# Selected passage
Begin
92nd Street Remodel & Addition: Before & After
Nothing like some dramatic “Before & After” photos to document a major residential remodel and addition! Explore everything from the front entry to the master bath – complete with a narrative about what we changed, and why – and learn what it took to give a house with an odd history a whole new chapter.
August 17, 2015
A Dramatic Change
There’s nothing like comparing some epic “Before & After” shots to remind you about how far an endeavor has come! When we began this project, back at the very tail end of 2012, the plan was to find a way to separate the dining room from the front door, and to update the kitchen and master bath, which were still sporting their ’90s remodel look. But, before long, the homeowners realized that they wanted to tackle a much larger scope. So, we gutted the house to the studs on all floors, moved around some walls, got rid of some of them altogether, and voila: a whole new home!
In case you haven’t already seen the 92nd Street Residential Remodel & Addition in the portfolio, you may want to hop over and take a peek, as there you will find not only more “Before & After” photos, but also the glamour shots, and a bit more of the narrative. Of course, there’s a lot to enjoy here, too, so: visit both!
End
# Data supplied
Begin
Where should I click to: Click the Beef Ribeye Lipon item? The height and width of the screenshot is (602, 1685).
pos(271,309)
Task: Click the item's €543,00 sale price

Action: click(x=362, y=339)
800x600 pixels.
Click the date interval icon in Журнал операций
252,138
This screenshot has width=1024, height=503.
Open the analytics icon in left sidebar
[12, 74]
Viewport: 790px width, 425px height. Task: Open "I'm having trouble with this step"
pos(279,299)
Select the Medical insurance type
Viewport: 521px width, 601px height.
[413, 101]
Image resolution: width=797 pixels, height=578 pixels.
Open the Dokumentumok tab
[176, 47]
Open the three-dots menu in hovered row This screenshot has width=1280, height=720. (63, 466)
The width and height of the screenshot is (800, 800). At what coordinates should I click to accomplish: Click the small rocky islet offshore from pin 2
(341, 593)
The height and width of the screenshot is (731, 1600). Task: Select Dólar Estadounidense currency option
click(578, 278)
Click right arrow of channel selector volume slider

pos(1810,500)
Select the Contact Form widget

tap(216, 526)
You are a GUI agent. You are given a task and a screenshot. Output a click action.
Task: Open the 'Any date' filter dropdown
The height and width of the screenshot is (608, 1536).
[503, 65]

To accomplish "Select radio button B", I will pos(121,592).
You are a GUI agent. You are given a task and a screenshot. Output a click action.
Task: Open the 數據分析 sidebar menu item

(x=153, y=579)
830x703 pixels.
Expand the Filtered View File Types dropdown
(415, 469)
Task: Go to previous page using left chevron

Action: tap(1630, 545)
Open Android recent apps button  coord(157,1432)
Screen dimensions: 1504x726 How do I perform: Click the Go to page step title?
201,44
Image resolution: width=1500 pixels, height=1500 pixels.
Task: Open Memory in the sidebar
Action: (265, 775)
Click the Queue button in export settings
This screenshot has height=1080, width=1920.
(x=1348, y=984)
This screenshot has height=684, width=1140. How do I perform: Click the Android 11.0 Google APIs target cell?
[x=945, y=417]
End
# Tasks to complete
1. Retype the remodel post, taking everything from "In case you" down to "so: visit both!".
2. Under the original plan in the remodel post, which two rooms were going to be updated?
The listing has nothing to do with the remodel post.

# Worked solutions
1.
In case you haven’t already seen the 92nd Street Residential Remodel & Addition in the portfolio, you may want to hop over and take a peek, as there you will find not only more “Before & After” photos, but also the glamour shots, and a bit more of the narrative. Of course, there’s a lot to enjoy here, too, so: visit both!

2. The kitchen and the master bath.